(RECORDED INFORMATION)
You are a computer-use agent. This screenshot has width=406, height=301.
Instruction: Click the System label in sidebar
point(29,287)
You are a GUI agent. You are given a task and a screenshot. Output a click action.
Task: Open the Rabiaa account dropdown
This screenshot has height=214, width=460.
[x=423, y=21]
(End RECORDED INFORMATION)
(RECORDED INFORMATION)
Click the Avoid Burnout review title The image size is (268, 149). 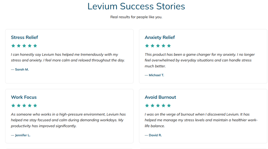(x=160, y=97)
(End RECORDED INFORMATION)
(RECORDED INFORMATION)
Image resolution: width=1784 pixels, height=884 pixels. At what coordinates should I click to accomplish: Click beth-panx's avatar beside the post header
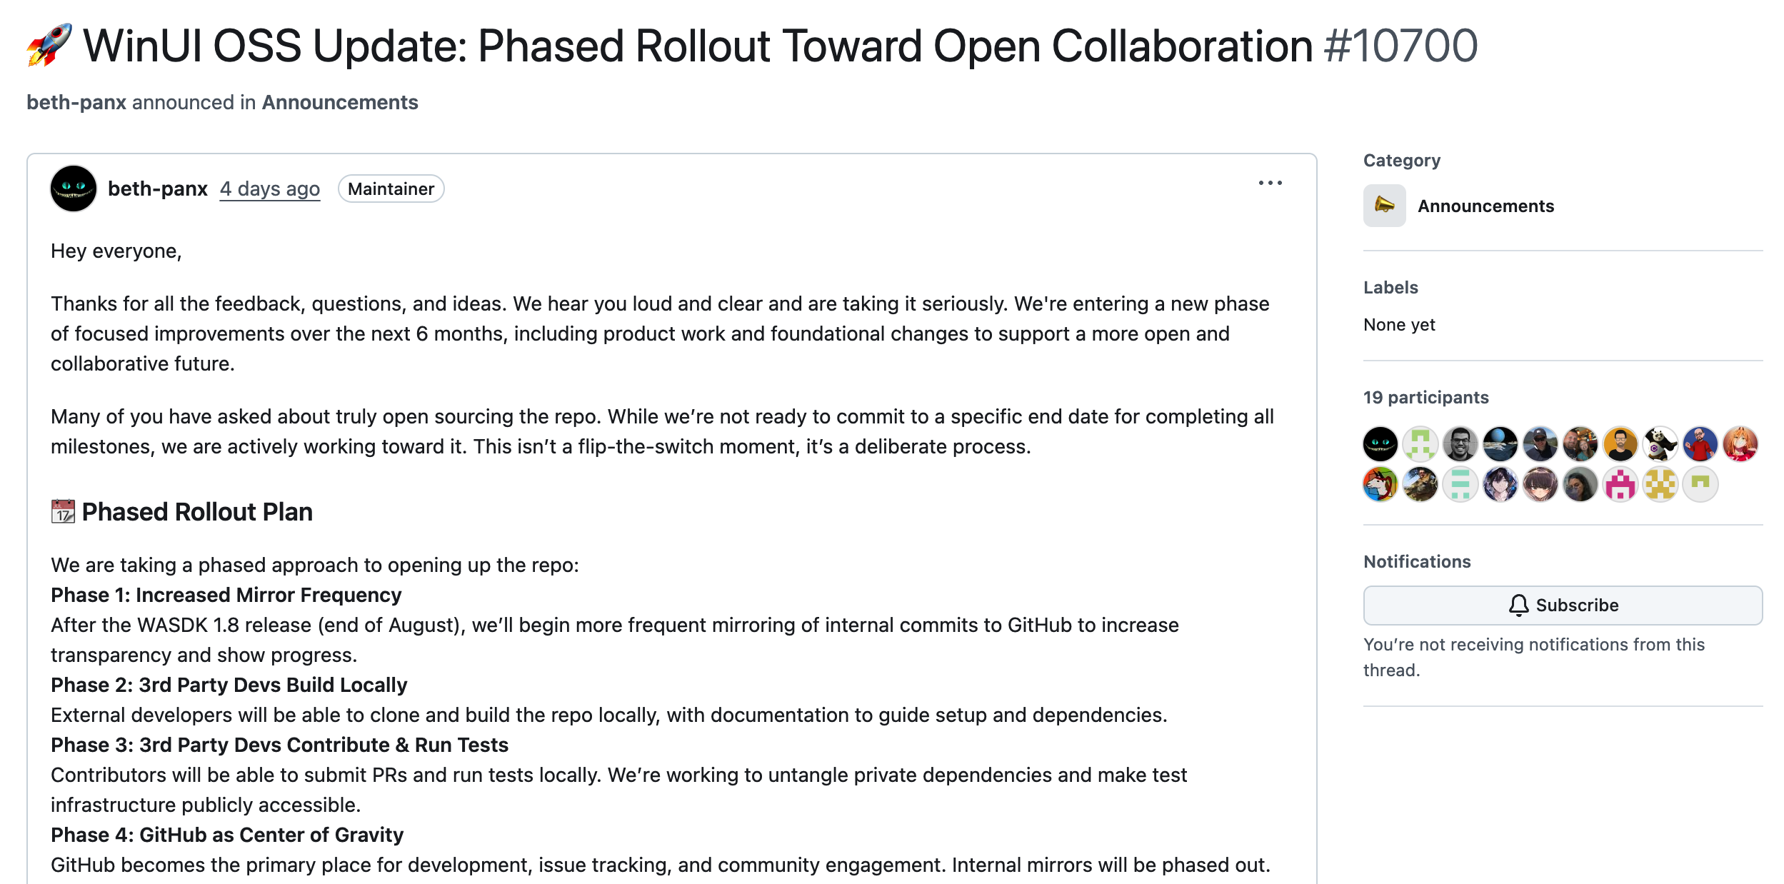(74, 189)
(End RECORDED INFORMATION)
# ASSIGNED TASK:
From the listing, copy every line where the string "agent" appears.

# TASK RESPONSE:
You are a computer-use agent. This screenshot has width=406, height=301.
You are a GUI agent. You are given a task and a screenshot. Output a click action.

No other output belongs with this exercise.